HOW TO COMPLETE THIS TASK → What you need to produce from the material below is an exact transcription of the lines from the one with "Task: Launch Chrome from the Windows taskbar" through the one with "Task: Open Emma Rondez's green E avatar", both included, and no other line.

DATA EXCERPTS →

= Beginning of Section =

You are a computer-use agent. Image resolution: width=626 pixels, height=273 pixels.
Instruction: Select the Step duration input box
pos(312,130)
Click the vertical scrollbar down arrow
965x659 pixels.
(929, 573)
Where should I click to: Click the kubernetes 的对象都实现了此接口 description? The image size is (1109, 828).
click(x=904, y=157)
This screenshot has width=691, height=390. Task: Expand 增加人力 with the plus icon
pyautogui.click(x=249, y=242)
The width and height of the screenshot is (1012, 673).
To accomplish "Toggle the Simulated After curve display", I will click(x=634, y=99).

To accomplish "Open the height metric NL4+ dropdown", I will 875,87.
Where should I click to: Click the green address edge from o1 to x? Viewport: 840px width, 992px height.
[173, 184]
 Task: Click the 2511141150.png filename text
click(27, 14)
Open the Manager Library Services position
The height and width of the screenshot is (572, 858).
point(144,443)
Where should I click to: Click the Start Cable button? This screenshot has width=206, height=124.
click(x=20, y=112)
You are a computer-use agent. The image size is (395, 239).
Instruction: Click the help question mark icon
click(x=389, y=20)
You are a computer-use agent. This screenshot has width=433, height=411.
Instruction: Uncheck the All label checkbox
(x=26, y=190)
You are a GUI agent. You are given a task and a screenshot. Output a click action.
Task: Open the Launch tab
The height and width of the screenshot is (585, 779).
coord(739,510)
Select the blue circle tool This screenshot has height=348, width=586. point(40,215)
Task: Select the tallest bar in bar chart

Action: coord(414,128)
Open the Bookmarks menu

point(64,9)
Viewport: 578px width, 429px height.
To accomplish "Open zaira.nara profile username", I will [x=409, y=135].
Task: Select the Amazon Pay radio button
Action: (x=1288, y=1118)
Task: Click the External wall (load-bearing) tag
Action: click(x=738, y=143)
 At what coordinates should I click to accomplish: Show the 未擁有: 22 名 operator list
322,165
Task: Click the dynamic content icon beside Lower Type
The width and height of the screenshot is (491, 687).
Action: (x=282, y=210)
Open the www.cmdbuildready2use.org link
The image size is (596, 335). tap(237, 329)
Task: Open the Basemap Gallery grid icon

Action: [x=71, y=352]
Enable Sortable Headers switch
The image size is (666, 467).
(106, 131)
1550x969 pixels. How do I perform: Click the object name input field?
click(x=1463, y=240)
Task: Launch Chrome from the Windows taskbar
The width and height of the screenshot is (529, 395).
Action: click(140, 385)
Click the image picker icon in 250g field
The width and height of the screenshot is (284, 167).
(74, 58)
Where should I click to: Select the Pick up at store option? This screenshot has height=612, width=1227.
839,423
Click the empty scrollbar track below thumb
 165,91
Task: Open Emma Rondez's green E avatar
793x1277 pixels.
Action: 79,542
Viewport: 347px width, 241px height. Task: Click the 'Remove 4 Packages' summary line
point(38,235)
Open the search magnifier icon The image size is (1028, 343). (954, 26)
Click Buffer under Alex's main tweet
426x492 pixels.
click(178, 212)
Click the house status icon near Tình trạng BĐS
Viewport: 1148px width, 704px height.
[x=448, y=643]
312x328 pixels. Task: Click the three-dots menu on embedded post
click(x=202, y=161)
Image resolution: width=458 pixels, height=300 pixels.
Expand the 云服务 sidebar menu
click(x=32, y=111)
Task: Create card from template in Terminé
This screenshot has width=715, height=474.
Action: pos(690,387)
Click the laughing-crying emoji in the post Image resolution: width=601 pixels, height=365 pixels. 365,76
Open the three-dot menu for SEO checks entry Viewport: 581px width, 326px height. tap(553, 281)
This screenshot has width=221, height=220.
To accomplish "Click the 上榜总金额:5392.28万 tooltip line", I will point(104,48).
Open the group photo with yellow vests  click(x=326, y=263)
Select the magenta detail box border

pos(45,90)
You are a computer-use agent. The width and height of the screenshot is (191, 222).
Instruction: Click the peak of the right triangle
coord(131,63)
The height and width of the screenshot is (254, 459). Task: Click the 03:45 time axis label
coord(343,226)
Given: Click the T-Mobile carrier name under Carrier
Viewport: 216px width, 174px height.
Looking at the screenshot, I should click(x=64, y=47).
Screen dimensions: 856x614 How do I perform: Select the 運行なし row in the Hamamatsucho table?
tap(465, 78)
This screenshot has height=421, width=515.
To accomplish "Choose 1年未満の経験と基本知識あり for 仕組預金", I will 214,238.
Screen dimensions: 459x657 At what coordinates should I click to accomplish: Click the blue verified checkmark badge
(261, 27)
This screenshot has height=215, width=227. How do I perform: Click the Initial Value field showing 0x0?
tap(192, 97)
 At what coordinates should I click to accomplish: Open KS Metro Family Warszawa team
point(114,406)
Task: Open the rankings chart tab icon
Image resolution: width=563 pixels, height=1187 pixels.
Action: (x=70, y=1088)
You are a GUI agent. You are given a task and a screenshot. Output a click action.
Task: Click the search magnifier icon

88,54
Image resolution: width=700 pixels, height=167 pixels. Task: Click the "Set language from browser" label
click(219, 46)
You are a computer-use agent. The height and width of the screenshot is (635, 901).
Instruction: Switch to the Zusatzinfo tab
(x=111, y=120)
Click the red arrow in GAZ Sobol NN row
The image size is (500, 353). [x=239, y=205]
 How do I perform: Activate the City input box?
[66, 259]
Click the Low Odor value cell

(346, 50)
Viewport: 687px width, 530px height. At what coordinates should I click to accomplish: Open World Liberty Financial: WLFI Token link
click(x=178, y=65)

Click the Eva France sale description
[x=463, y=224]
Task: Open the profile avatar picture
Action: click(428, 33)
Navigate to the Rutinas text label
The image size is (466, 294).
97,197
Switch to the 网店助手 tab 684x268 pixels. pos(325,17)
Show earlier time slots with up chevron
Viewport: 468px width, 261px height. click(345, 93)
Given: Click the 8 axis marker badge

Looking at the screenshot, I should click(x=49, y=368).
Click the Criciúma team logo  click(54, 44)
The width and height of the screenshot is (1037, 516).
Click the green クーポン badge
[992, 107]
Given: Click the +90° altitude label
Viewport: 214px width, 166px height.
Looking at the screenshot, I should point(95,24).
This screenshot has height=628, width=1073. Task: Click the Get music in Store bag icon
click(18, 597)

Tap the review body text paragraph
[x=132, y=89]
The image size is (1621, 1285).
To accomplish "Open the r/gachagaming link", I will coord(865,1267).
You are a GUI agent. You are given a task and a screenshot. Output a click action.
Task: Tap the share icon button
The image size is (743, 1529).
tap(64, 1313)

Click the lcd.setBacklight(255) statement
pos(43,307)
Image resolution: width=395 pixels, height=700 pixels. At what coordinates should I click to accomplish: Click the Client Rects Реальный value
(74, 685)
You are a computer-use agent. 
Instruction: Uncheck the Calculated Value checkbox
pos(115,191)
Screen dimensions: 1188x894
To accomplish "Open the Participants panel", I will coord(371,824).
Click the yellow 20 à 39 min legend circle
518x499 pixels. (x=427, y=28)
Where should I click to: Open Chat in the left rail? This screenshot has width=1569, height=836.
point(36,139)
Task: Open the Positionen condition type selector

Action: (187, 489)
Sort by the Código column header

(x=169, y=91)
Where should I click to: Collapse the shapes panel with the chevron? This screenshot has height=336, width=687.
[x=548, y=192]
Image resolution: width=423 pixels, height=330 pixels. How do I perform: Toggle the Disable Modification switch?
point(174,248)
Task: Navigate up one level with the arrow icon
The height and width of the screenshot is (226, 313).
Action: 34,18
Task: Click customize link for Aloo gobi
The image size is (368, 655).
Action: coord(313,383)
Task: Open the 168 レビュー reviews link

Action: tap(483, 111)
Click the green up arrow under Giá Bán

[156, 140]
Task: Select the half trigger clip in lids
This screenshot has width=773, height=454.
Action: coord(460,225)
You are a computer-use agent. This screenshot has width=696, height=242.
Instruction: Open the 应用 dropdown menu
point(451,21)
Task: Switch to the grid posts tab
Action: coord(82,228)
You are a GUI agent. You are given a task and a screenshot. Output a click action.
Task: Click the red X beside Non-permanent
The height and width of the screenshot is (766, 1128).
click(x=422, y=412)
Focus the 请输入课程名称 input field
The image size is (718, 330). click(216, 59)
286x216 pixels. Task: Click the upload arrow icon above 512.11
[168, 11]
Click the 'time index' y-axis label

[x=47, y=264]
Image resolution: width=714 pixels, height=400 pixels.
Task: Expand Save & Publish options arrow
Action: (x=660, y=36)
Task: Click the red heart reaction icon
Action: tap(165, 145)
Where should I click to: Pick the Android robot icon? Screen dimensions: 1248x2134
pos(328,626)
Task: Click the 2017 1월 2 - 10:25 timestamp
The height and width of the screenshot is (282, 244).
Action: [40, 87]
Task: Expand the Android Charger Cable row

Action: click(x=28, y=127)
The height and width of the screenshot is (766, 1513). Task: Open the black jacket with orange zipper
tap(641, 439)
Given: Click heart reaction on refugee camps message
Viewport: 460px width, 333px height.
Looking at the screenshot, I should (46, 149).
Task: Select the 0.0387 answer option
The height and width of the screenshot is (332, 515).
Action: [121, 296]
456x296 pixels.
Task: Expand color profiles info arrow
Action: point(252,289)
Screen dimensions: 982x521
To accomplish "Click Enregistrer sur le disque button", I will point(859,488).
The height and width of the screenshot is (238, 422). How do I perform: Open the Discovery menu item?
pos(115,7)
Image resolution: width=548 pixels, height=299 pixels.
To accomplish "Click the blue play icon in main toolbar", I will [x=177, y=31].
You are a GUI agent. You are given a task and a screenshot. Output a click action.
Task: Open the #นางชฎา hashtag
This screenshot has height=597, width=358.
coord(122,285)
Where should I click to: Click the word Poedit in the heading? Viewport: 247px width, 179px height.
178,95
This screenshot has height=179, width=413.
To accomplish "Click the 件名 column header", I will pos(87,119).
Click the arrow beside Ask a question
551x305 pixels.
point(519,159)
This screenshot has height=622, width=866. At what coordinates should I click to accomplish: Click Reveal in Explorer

= End of Section =

REPLY →
Task: Launch Chrome from the Windows taskbar
The width and height of the screenshot is (529, 395).
Action: click(140, 385)
Click the image picker icon in 250g field
The width and height of the screenshot is (284, 167).
(74, 58)
Where should I click to: Select the Pick up at store option? This screenshot has height=612, width=1227.
839,423
Click the empty scrollbar track below thumb
 165,91
Task: Open Emma Rondez's green E avatar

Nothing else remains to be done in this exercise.